Based on my experience, having students collaborate on a document is not that easy but brings good results. As with Classroom Browser, starting a real-time collaborative session is easy, I use it more and more.


I found the default document app, accessible from the home screen (Document) very convenient in real situation as well as asynchronous.

As you will see below, the tool is easy but is surprisingly powerful with real time color based collaboration and timeline.


Starting collaborating

The default document app proposed on the home screen of classroom browser is TitanPad. This is a web app with basic but solid collaborating features (real-time and colors per author).

Starting a session is easy, do not requires a login, and the app is ad-free.

From the TitanPad home screen, click on Create public pad, as shown below:

titanpad create document

You are immediately editing a document that you can share.

As highlighted in the screen capture, you can enter your name (your students should do the same).


The text is colored depending on the author. The sidebar is useful as you can see the names for the colors, however, we don’t use the chat part in the classroom, as we talk each others in a much more natural way…

Hiding the sidebar is easy (click on Sidebar in the bottom-right part of the page) and put more emphasis on the document itself.

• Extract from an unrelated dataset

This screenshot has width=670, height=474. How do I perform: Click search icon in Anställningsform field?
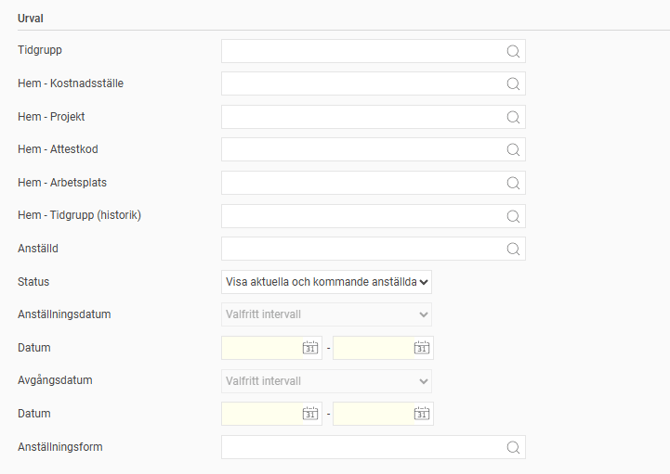click(x=513, y=447)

To share it, use the Share button as usual.


I usually prepare few documents (empty or pre-filled) to use them in the classroom. I create the document, paste or type text if necessary, then I just copy the URL in the URL bar. I can paste it in my lesson plan.


Time Sider and Exporting

I was positively surprised to discover the time slider feature, and the more I use it, the more I find it natural and convenient, specially with the export feature that reflects your exact position in the timeline.

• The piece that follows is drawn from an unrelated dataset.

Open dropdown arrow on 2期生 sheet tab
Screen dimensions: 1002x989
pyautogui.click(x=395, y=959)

To view the time slider, click on the yellow button in the top right of the page.

titanPad Time Slider

When the time slider is displayed, you can view the evolution of the document by moving the cursor horizontally. When you export (download), the file reflects the preview, based on the cursor position.

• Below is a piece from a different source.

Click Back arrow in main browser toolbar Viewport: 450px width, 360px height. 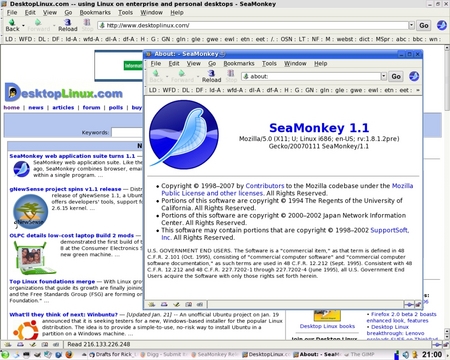click(12, 25)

As I had difficulties to deal with too many documents, this tool allows me to use the same document for multiple purposes, clearing the content as needed. The timeline allows me to go back in time, see the different texts we worked on, and export any version in the format of my choice.

To go back to the document in collaboration mode, just use the Back button as shown below:

titanpad back


Use cases

In most of the cases, all the classroom have the document opened, but only one student will write simultaneously, at least on the same paragraph.


Creating topics and attributing groups to topics

One of my favorite use case is to list few topics in my document, to share it and to split the class into groups (one group per topic).

titanpad collaborate per group

A group of student choose a writer, and work together to determine what the writer will write.

Sometime, a group will need information from another group, then this group will also need information from them. That way, we can see in action two levels of collaboration: one is local and verbal (the group) and the other is the interaction between groups.



I tested few time an open collaboration on the same document, with or without rules, for a small or a large group of students.

The fact that anyone can erase what everyone else wrote is the limit. As it is not possible to block or even to see who erased initiated conflicts in the groups.

For me – and my students, co-writing worked well asynchronously and with rules: A group of 5 maximum  students had to co-write a document as an homework. The rule is to comment the text of someone else instead of editing or removing it.

In that situation I provide one link to a document per group, and we review together the document in the classroom – with Classroom Browser, I can easily share the work from all the group so the classroom can view them all.